在研究行为检测时,对tf-pose-estimation进行了测试,它本身比较轻巧,可以利用CPU进行实时的检测,容易跑通。
我在Ubuntu16.04上进行了配置和测试,记录如下:
tf-pose-estimation的github地址为:https://github.com/ildoonet/tf-pose-estimation
tf-pose-estimation依赖项:
- python3
- tensorflow 1.4.1+
- opencv3, protobuf, python3-tk
- slidingwindow
安装:
- 下载代码并安装第三方依赖库:
git clone https://www.github.com/ildoonet/tf-pose-estimation
cd tf-pose-estimation
pip3 install -r requirements.txt
- 编译C++库:
cd tf_pose/pafprocess
swig -python -c++ pafprocess.i && python3 setup.py build_ext --inplace
模型下载:
在运行前,需要下载模型文件。 您可以在移动设备或其他平台上部署此模型文件。
- cmu (trained in 656x368)
- mobilenet_thin (trained in 432x368)
- mobilenet_v2_large (trained in 432x368)

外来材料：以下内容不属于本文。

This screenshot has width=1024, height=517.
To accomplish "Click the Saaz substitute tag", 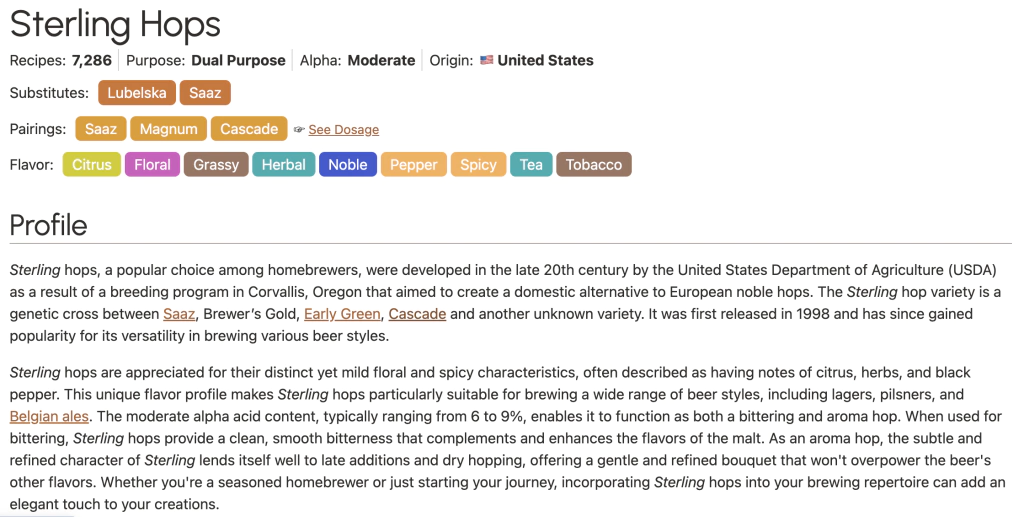I will (205, 93).
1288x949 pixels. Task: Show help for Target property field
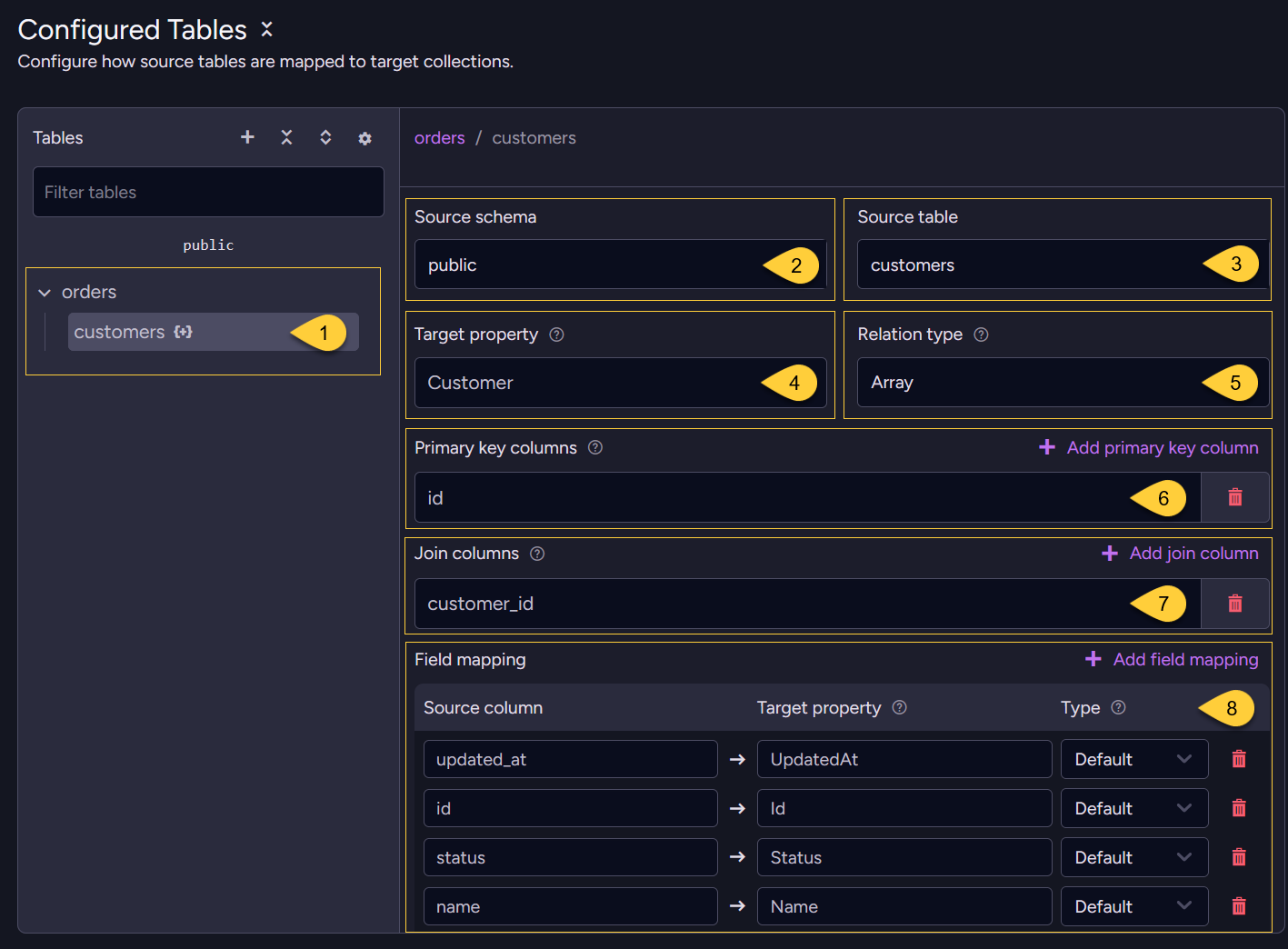(x=557, y=335)
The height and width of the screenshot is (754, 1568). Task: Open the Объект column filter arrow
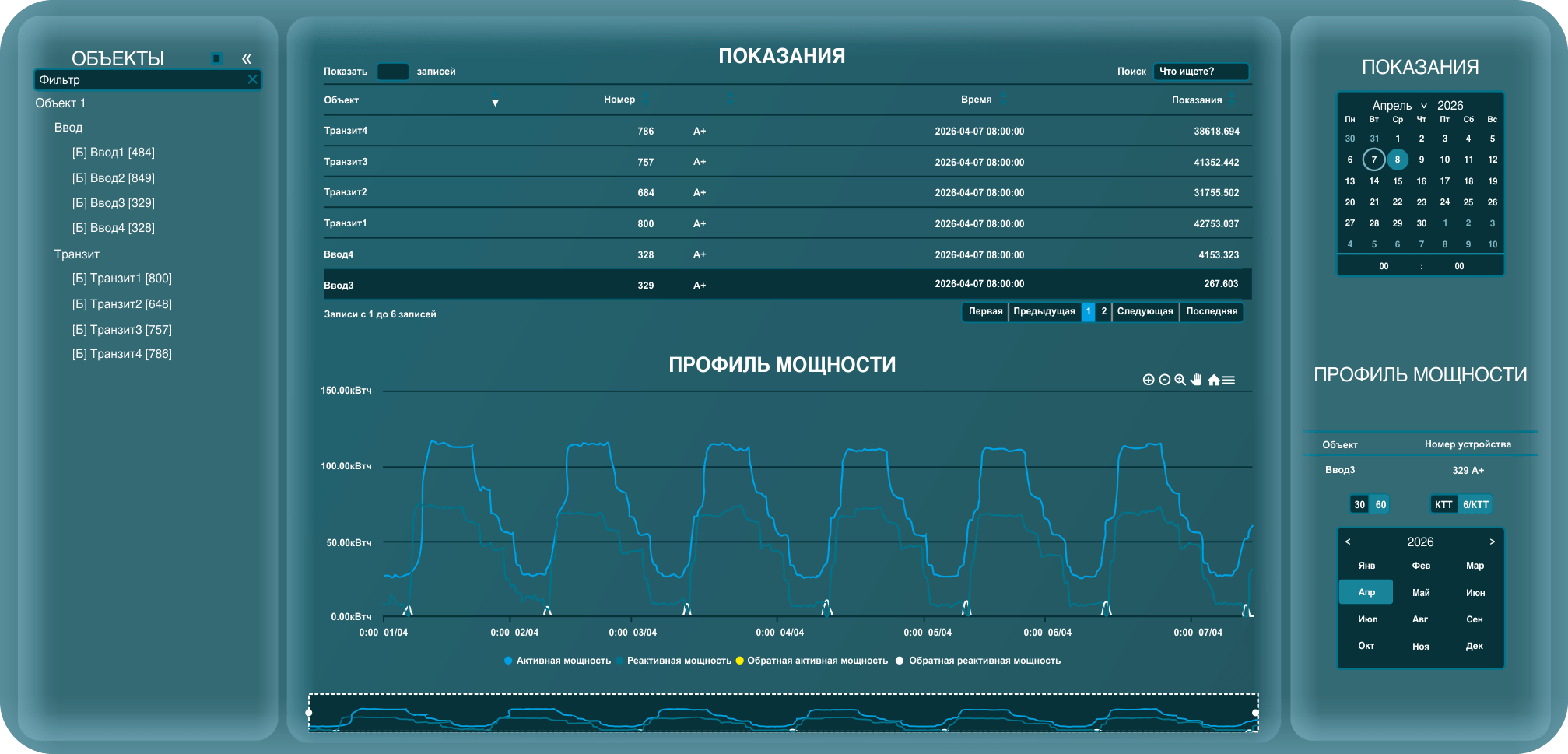(x=495, y=100)
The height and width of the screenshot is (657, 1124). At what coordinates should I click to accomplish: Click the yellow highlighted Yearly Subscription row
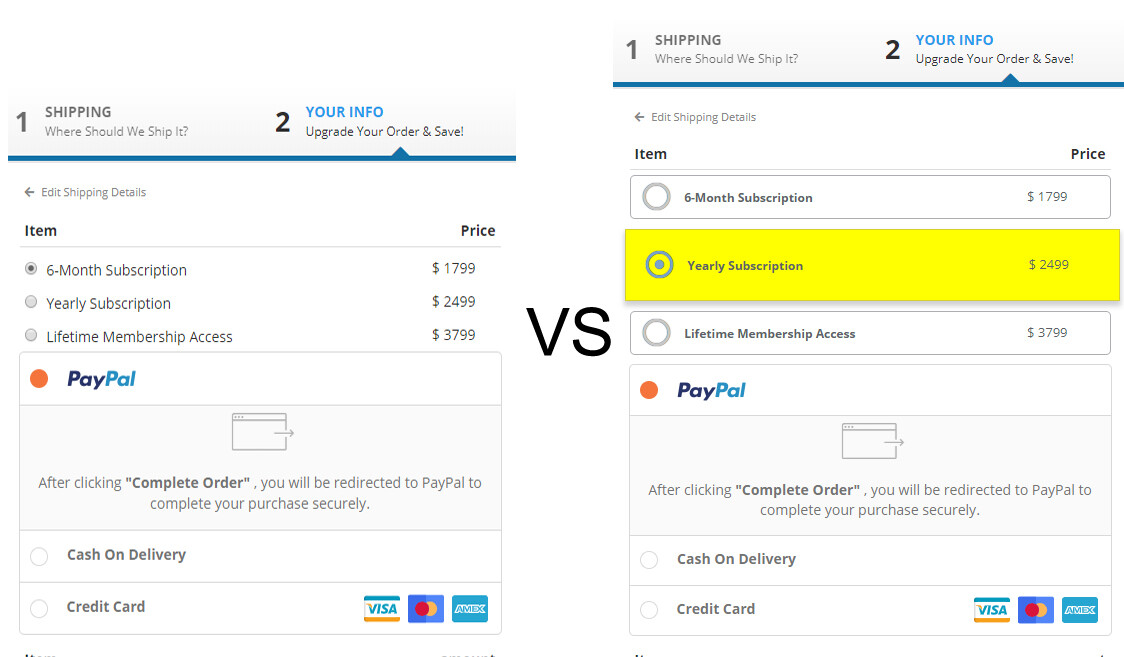coord(871,265)
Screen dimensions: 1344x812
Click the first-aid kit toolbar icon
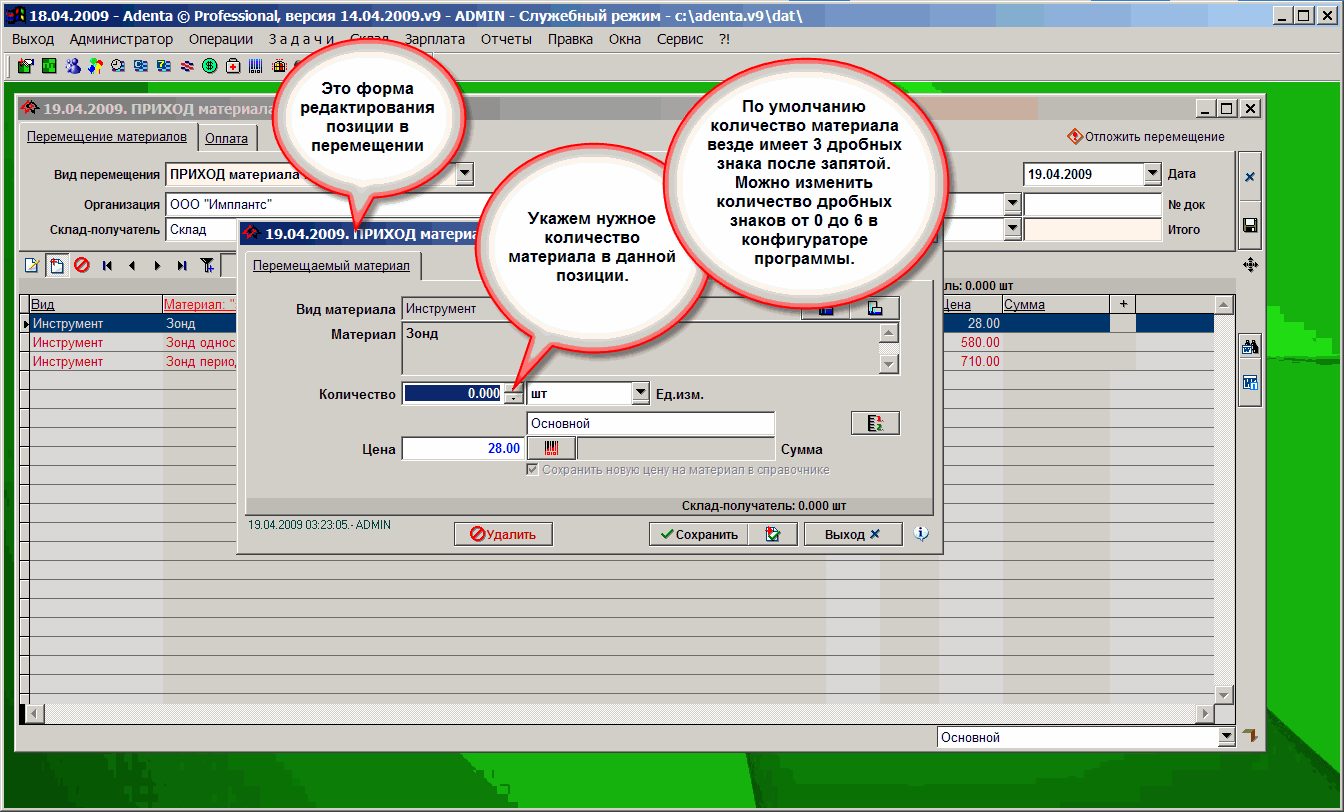click(233, 67)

- mobilenet_v2_small (trained in 432x368)
cd models/graph/cmu
bash download.sh
测试:
- 单个图片测试
python run.py --model=mobilenet_thin --resize=432x368 --image=./images/apink3.jpg
- 电脑摄像头测试
python run_webcam.py --model=mobilenet_thin --resize=432x368 --camera=0
-
视频测试
作者没有给出命令,不过自己对run_video.py稍加修改代码即可,我在抖音上下载了一段视频,进行了测试:
鉴于有同学不知道如何更改读取视频和保存,我把改好以后的run_video.py代码贴出来,如下:
import argparse
import logging
import time
import cv2
import numpy as np
from tf_pose import common
from tf_pose.estimator import TfPoseEstimator
from tf_pose.networks import get_graph_path, model_wh
logger = logging.getLogger('TfPoseEstimator-Video')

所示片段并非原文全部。